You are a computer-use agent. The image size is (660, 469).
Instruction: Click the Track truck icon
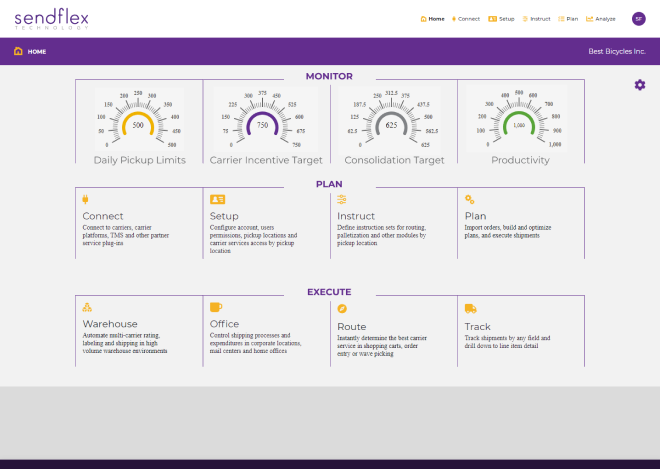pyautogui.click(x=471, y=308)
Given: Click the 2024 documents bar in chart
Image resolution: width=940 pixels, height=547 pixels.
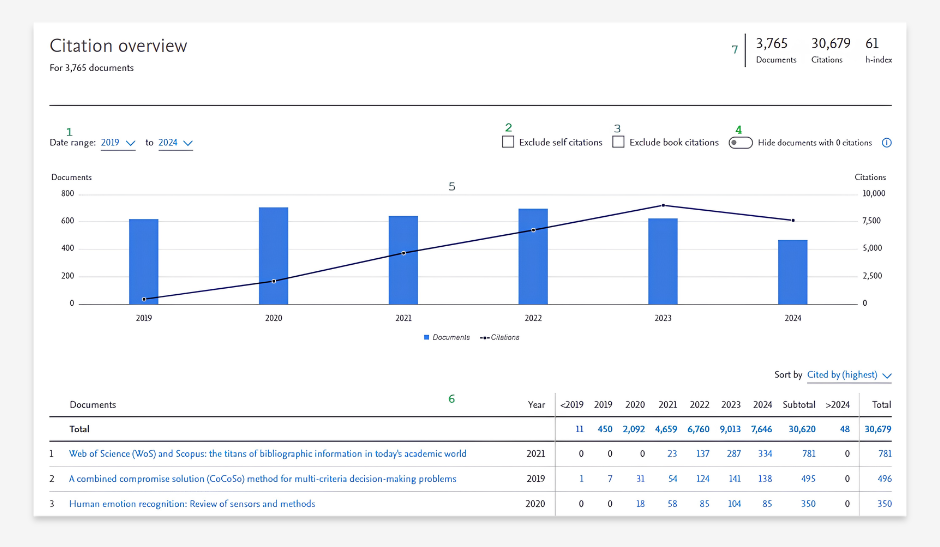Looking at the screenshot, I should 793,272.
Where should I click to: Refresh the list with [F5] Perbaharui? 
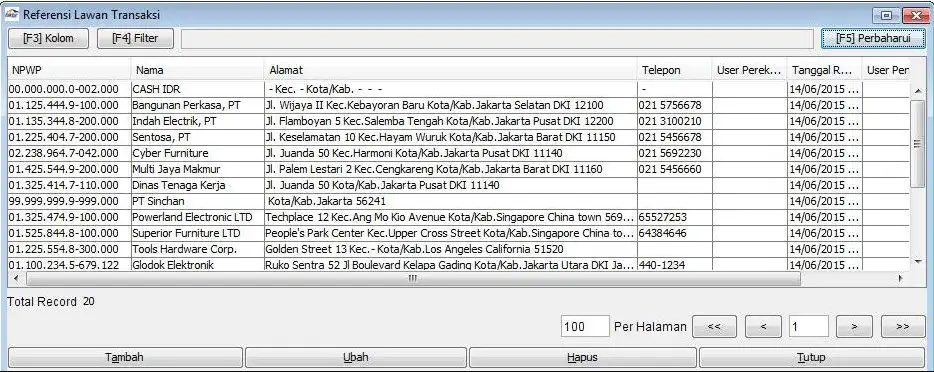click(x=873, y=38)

════════

▶ _What is needed_
Leave the pictures out, and retype exactly the lines from the one containing "Image resolution: width=940" through the last line of the entries above, both included.

▶ _Result for this exercise_
Image resolution: width=940 pixels, height=547 pixels.
Looking at the screenshot, I should 793,272.
Where should I click to: Refresh the list with [F5] Perbaharui? 
click(x=873, y=38)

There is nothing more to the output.